Enfin, à l’époque, les services judiciaires traitaient très peu du pillage archéologique national, sauf concernant le pillage des biens culturels maritimes, grâce aux actions des équipes du Département des recherches archéologiques subaquatiques et sous-marines (DRASSM) et de son ancien directeur, Michel L’Hour. Il a fallu démontrer que le pillage archéologique terrestre, même de grande ampleur, existait aussi en France. La première affaire qui a « officialisé » réellement le pillage en France est celle du viticulteur pilleur de Seine et Marne, interpellé en février 2012. Ce producteur de champagne avait été arrêté lors d’un contrôle douanier, par la brigade de surveillance interne de la douane de Melun en collaboration avec le Groupe d’intervention régional de Seine et Marne, en possession de 112 pièces de monnaie. La visite domiciliaire (perquisition) à son domicile avait permis de mettre la main sur environ 2 300 objets pillés en Seine et Marne, dans l’Aude et dans la Marne. Pour juger cette affaire, il a fallu s’entourer d’experts, comme des archéologues, de magistrats, d’avocats, etc. Le viticulteur a été condamné à Meaux le 8 août 2014 à 197 235 euros d’amende et 6 mois de prison avec sursis ainsi qu’à la confiscation des 2 300 objets saisis, dévolus ensuite à l’Etat, c’était une première. Le jugement a été confirmé par la Cour d’appel de Paris le 15 juin 2016 et le 22 novembre 2017 la Cour de cassation de Paris a déclaré les pourvois du viticulteur pilleur non-admis.

AI : Le ministère de la Culture fait partie des acteurs luttant contre le trafic illicite de biens culturels via différentes actions et prises de décisions, quelles sont les grandes mesures prises qui ont permis de faire avancer cette lutte d’après vous ?

YB : Beaucoup des actions mises en place sont nées suite à des affaires ou des évènements particuliers, comme souvent.

On a donc vers les années 2010 une volonté de protéger et sécuriser davantage les chantiers de fouilles pour éviter qu’ils ne soient pillés, en mettant par exemple du gardiennage avec des agents de sécurité privée ou des agents cynophiles. Puis à partir de 2012, on commence alors à former et sensibiliser les acteurs.

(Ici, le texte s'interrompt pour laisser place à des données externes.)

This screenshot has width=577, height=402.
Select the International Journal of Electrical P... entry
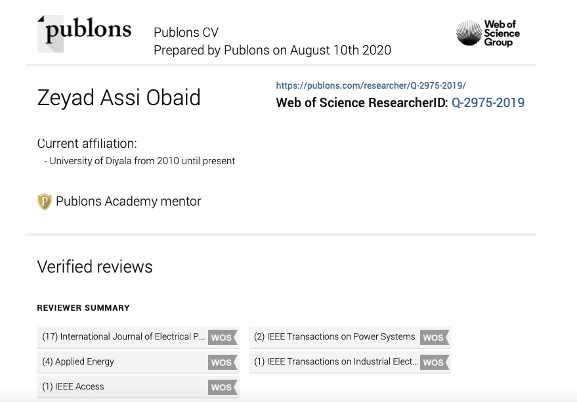coord(139,337)
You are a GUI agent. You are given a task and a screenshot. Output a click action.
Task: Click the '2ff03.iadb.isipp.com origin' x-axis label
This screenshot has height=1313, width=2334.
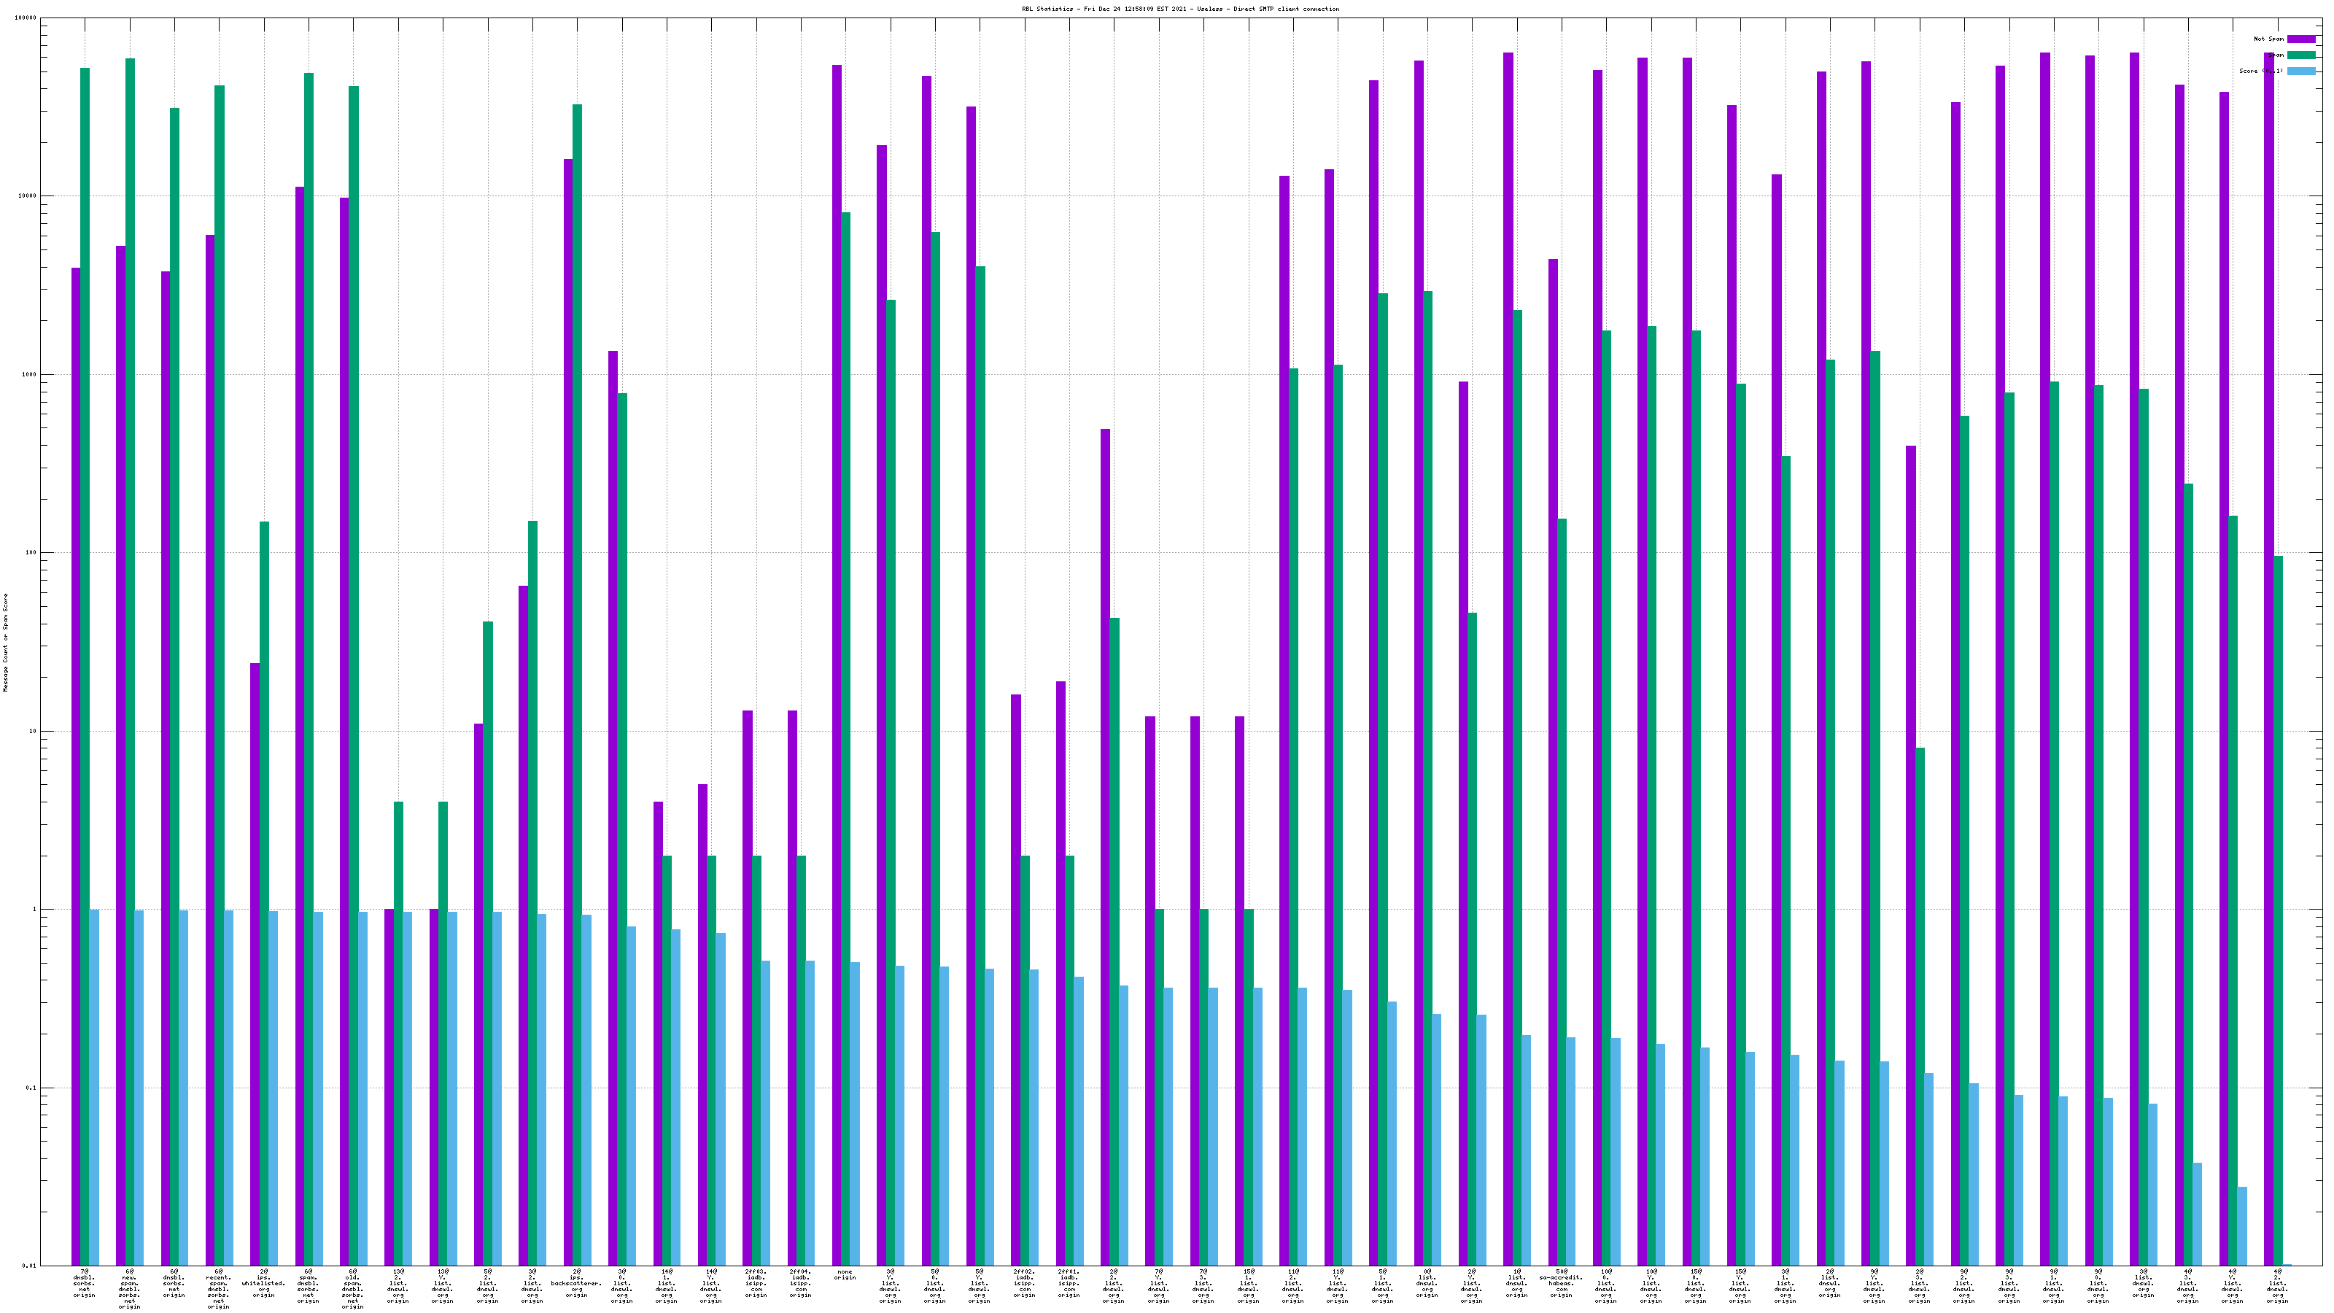pyautogui.click(x=756, y=1283)
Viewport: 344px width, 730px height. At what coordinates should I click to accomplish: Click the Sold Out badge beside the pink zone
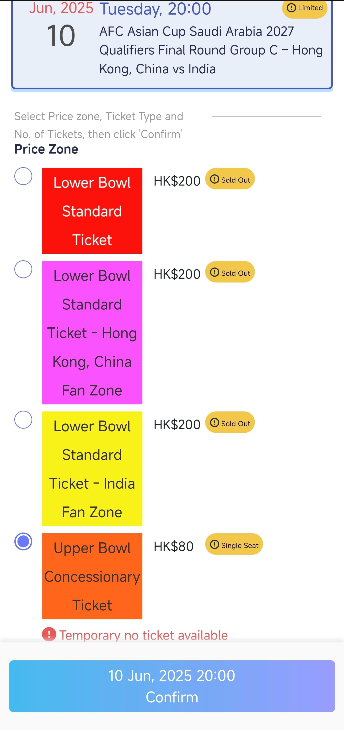coord(230,272)
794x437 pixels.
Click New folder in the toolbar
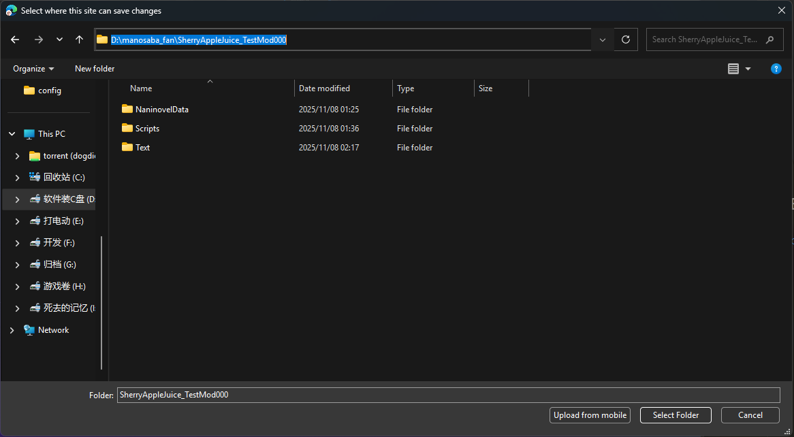pyautogui.click(x=95, y=69)
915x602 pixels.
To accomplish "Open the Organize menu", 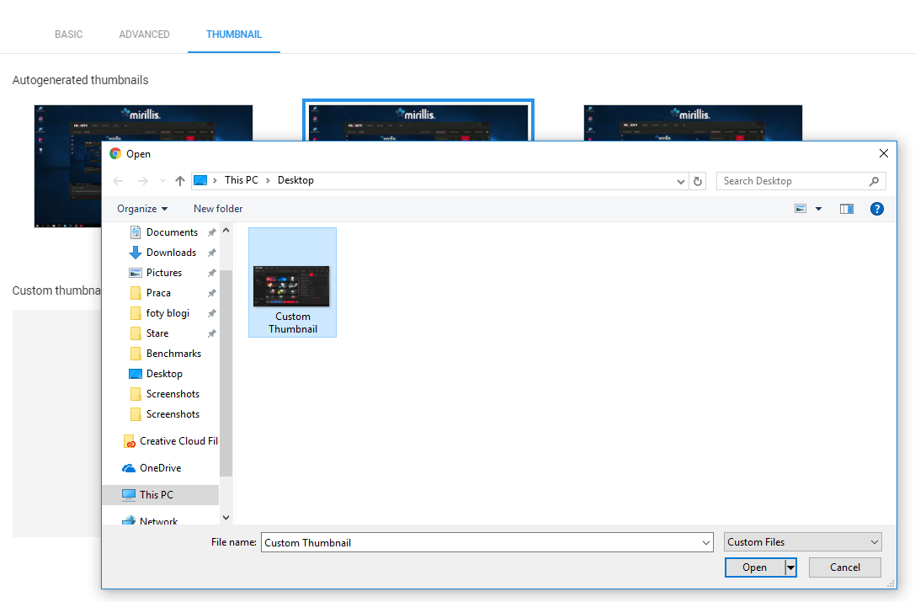I will [141, 209].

En 2015, ont eu lieu les attentats. Ces évènements ont bien entendu fait naître de grandes mesures de sécurité, notamment un renforcement des plans Vigipirate au sein des établissements culturels, et les recommandations sont devenues des obligations. Mais le milieu culturel étant un milieu prônant l’ouverture au public et la facilité d’accès, la mise en place de mesures de sécurité n’est pas forcément si simple. Il faut allier sûreté, sécurité des personnes et protection des collections avec le confort des visiteurs et lecteurs, tout en assurant la sécurité globale de tous en cas d’incidents. Pour les œuvres, il est indispensable de disposer d’un plan de sauvegarde des biens culturels. D’où l’importance de s’appuyer sur l’ensemble des acteurs de la sécurité, publique ou privée, dans le respect des compétences et des spécificités de chacun. Cela va des forces de sécurité de l’État (police, gendarmerie, douane, pompiers…), aux personnels fonctionnaires et agents de services publics en charge de la protection, la surveillance et la sécurité des collections et des publics mais aussi aux acteurs de la sécurité privée (agents de gardiennage ou de surveillance humaine, de télésurveillance, agents cynophiles, etc.).

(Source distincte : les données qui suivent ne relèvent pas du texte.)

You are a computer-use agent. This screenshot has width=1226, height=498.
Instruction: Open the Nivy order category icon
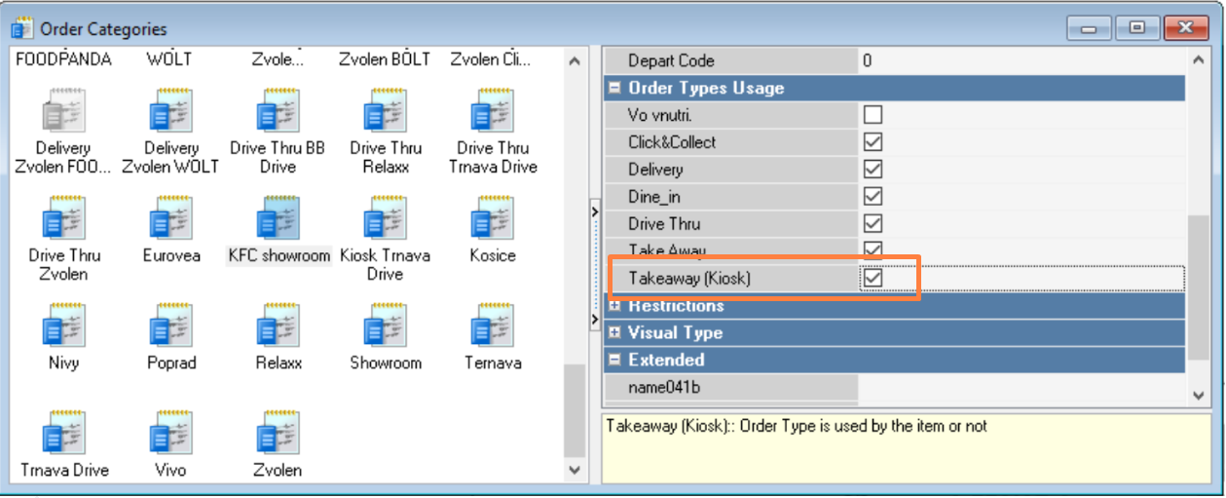[x=63, y=327]
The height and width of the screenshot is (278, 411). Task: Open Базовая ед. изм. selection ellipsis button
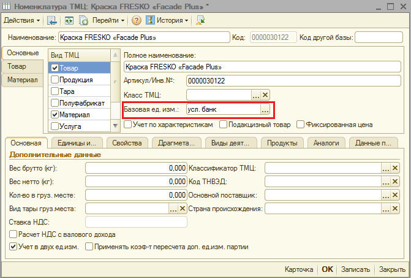(265, 110)
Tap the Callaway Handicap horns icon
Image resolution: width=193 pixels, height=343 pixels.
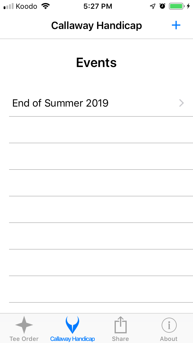click(72, 325)
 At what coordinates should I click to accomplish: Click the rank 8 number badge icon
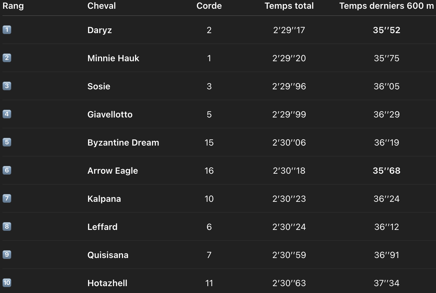point(7,227)
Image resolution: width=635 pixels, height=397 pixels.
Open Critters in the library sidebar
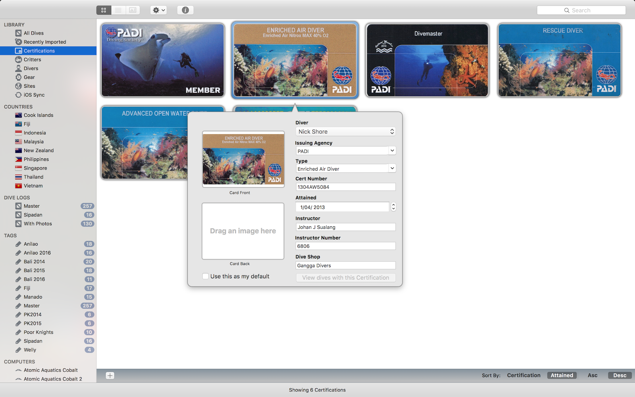[32, 60]
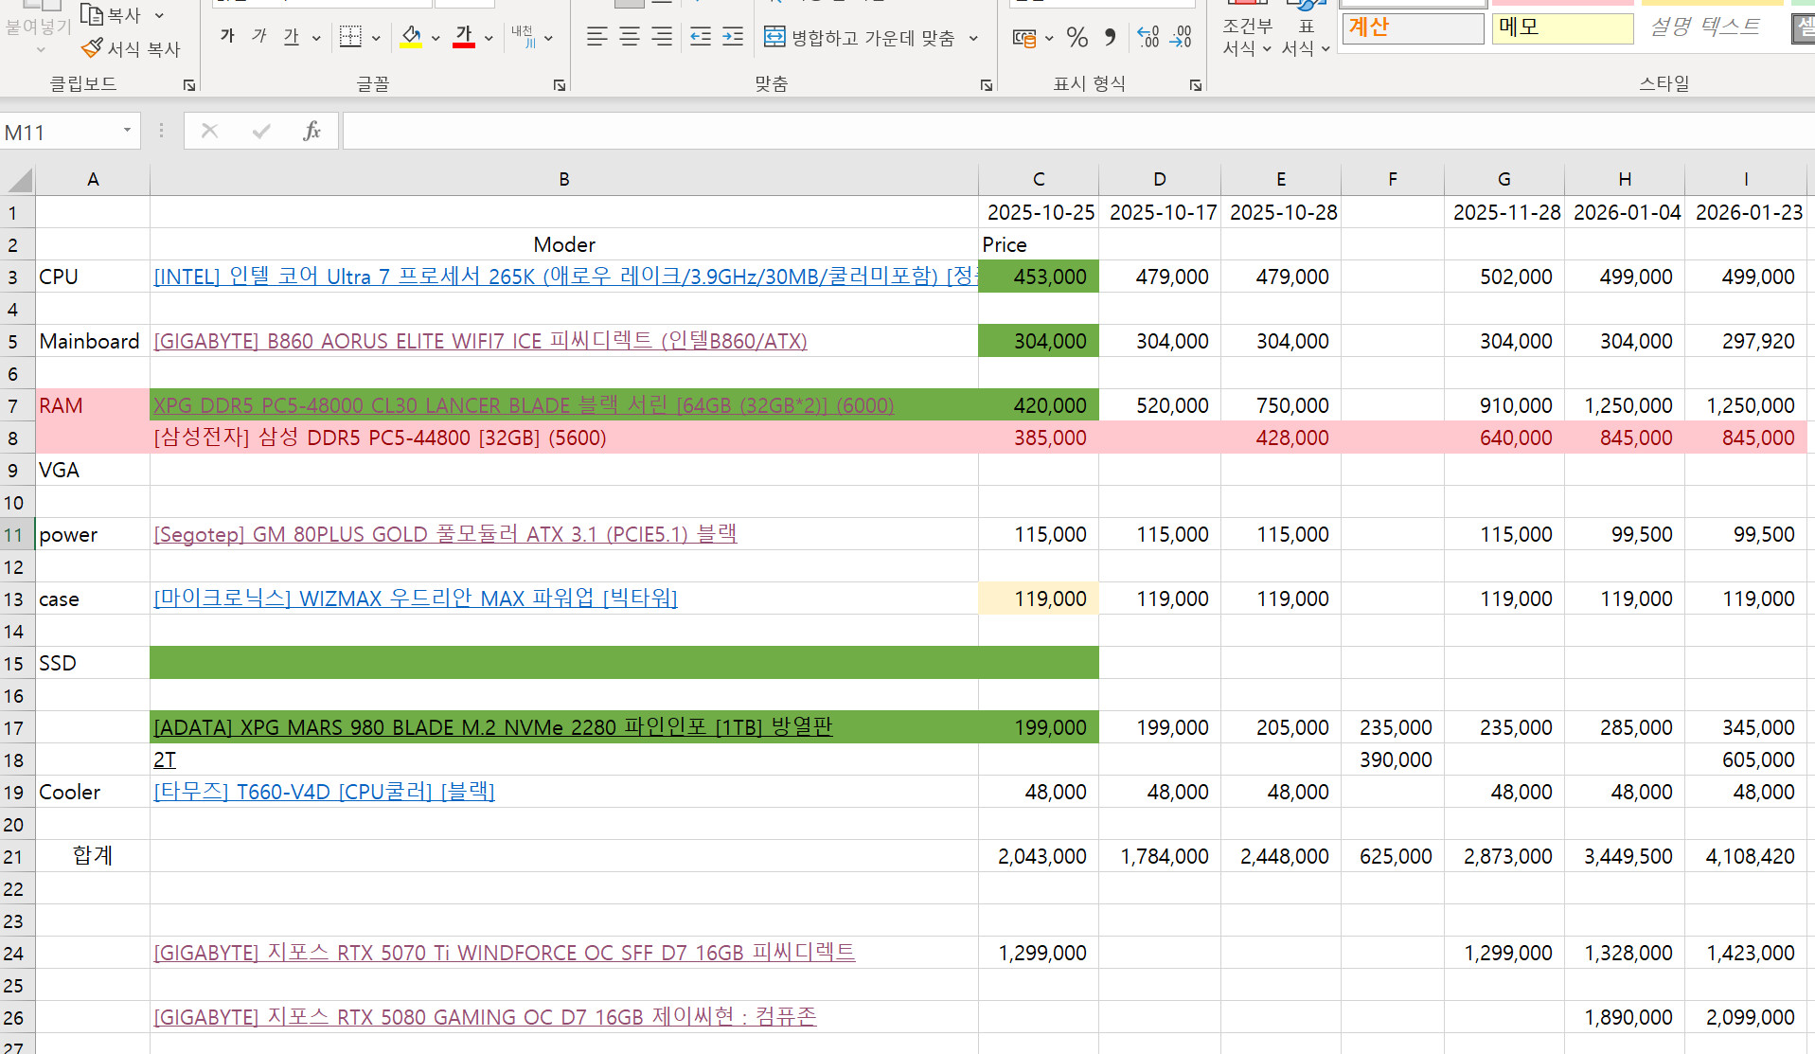
Task: Open the fill color dropdown arrow
Action: tap(436, 39)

L’affaire du viticulteur pilleur en 2012 a pu marquer le début des jurisprudences dans le domaine du pillage archéologique terrestre en France, ce qui a lancé la prise de conscience concernant la résolution de ces affaires sur le plan judiciaire afin de préserver les territoires et le patrimoine, plutôt que de laisser faire. De nombreuses actions judiciaires, que j’accompagne, sont menées depuis 2011 par les services régionaux de l’archéologie avec les services d’enquête (police, gendarmerie, OCBC, douane, DNRED, SEJF) et les magistrats afin de stopper les pilleurs, les fouilles archéologiques sans autorisation, avec ou sans détecteurs de métaux, et le trafic illicite des biens archéologiques. Ainsi, plus de 50 000 objets ont été saisis en PACA en 5 ans, pour une valeur estimée à plus de 3 millions d’euros. D’ailleurs régulièrement, la presse fait état d’interpellations ou de condamnations de pilleurs. Citons, celle de la saisie par la douane en août 2020 de plus de 27 400 objets archéologiques d’une valeur de plus de 772 000 euros chez un pilleur français de l’Est de la France.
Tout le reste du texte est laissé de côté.